◆ **EXERCISE DESCRIPTION**: Repeat the whole listing exactly as written.

◆ **PROVIDED DATA**:
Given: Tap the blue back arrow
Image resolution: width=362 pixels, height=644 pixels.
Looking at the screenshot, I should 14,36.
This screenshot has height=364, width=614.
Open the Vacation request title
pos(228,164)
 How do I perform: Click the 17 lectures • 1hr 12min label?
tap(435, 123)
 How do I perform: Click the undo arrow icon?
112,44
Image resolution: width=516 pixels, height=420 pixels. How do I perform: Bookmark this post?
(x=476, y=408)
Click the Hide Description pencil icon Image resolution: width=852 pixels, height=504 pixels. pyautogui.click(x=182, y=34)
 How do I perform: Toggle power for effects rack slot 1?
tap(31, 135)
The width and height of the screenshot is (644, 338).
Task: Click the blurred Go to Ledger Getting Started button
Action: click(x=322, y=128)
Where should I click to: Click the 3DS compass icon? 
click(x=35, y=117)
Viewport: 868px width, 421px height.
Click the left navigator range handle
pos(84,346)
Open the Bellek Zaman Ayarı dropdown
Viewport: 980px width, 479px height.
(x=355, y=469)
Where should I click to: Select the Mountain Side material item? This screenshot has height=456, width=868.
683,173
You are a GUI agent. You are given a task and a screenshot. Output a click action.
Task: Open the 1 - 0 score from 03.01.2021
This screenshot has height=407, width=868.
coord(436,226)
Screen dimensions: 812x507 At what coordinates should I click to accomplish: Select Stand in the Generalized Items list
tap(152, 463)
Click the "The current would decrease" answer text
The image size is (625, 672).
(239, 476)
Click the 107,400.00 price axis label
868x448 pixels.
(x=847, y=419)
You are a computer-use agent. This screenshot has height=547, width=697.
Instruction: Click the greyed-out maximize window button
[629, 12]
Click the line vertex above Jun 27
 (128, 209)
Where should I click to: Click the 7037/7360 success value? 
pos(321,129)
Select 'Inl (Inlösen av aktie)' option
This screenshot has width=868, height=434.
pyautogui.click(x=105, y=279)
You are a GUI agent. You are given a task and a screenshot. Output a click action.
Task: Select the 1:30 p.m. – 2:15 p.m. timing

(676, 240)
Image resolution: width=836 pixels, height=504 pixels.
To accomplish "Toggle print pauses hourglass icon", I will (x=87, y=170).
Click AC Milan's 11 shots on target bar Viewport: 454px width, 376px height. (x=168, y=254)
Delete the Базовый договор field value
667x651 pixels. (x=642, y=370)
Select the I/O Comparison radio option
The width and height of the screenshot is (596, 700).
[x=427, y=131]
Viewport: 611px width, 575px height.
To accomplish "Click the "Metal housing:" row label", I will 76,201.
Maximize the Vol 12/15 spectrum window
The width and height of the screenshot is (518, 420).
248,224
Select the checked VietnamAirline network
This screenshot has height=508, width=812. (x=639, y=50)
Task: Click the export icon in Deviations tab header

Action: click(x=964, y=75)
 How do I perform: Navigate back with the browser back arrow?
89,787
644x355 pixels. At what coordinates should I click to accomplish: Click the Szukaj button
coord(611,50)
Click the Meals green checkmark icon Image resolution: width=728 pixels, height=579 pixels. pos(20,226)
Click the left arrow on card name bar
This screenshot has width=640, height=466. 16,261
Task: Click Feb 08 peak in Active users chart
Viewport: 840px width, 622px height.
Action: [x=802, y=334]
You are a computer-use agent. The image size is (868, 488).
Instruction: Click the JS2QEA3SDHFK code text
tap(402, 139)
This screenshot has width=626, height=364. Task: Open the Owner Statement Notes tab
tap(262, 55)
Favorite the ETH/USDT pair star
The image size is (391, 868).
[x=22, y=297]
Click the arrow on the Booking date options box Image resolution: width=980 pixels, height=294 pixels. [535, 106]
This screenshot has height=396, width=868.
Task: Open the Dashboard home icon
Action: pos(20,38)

◆ **ANSWER TO THE PROBLEM**:
Given: Tap the blue back arrow
Image resolution: width=362 pixels, height=644 pixels.
Looking at the screenshot, I should 14,36.
This screenshot has height=364, width=614.
Open the Vacation request title
pos(228,164)
 How do I perform: Click the 17 lectures • 1hr 12min label?
tap(435, 123)
 How do I perform: Click the undo arrow icon?
112,44
Image resolution: width=516 pixels, height=420 pixels. How do I perform: Bookmark this post?
(x=476, y=408)
Click the Hide Description pencil icon Image resolution: width=852 pixels, height=504 pixels. pyautogui.click(x=182, y=34)
 How do I perform: Toggle power for effects rack slot 1?
tap(31, 135)
The width and height of the screenshot is (644, 338).
Task: Click the blurred Go to Ledger Getting Started button
Action: click(x=322, y=128)
Where should I click to: Click the 3DS compass icon? 
click(x=35, y=117)
Viewport: 868px width, 421px height.
Click the left navigator range handle
pos(84,346)
Open the Bellek Zaman Ayarı dropdown
Viewport: 980px width, 479px height.
(x=355, y=469)
Where should I click to: Select the Mountain Side material item? This screenshot has height=456, width=868.
683,173
You are a GUI agent. You are given a task and a screenshot. Output a click action.
Task: Open the 1 - 0 score from 03.01.2021
This screenshot has height=407, width=868.
coord(436,226)
Screen dimensions: 812x507 At what coordinates should I click to accomplish: Select Stand in the Generalized Items list
tap(152, 463)
Click the "The current would decrease" answer text
The image size is (625, 672).
(239, 476)
Click the 107,400.00 price axis label
868x448 pixels.
(x=847, y=419)
You are a computer-use agent. This screenshot has height=547, width=697.
Instruction: Click the greyed-out maximize window button
[629, 12]
Click the line vertex above Jun 27
 (128, 209)
Where should I click to: Click the 7037/7360 success value? 
pos(321,129)
Select 'Inl (Inlösen av aktie)' option
This screenshot has width=868, height=434.
pyautogui.click(x=105, y=279)
You are a GUI agent. You are given a task and a screenshot. Output a click action.
Task: Select the 1:30 p.m. – 2:15 p.m. timing

(676, 240)
Image resolution: width=836 pixels, height=504 pixels.
To accomplish "Toggle print pauses hourglass icon", I will (x=87, y=170).
Click AC Milan's 11 shots on target bar Viewport: 454px width, 376px height. (x=168, y=254)
Delete the Базовый договор field value
667x651 pixels. (x=642, y=370)
Select the I/O Comparison radio option
The width and height of the screenshot is (596, 700).
[x=427, y=131]
Viewport: 611px width, 575px height.
To accomplish "Click the "Metal housing:" row label", I will 76,201.
Maximize the Vol 12/15 spectrum window
The width and height of the screenshot is (518, 420).
248,224
Select the checked VietnamAirline network
This screenshot has height=508, width=812. (x=639, y=50)
Task: Click the export icon in Deviations tab header

Action: click(x=964, y=75)
 How do I perform: Navigate back with the browser back arrow?
89,787
644x355 pixels. At what coordinates should I click to accomplish: Click the Szukaj button
coord(611,50)
Click the Meals green checkmark icon Image resolution: width=728 pixels, height=579 pixels. pos(20,226)
Click the left arrow on card name bar
This screenshot has width=640, height=466. 16,261
Task: Click Feb 08 peak in Active users chart
Viewport: 840px width, 622px height.
Action: [x=802, y=334]
You are a computer-use agent. The image size is (868, 488).
Instruction: Click the JS2QEA3SDHFK code text
tap(402, 139)
This screenshot has width=626, height=364. Task: Open the Owner Statement Notes tab
tap(262, 55)
Favorite the ETH/USDT pair star
The image size is (391, 868).
[x=22, y=297]
Click the arrow on the Booking date options box Image resolution: width=980 pixels, height=294 pixels. [535, 106]
This screenshot has height=396, width=868.
Task: Open the Dashboard home icon
Action: pos(20,38)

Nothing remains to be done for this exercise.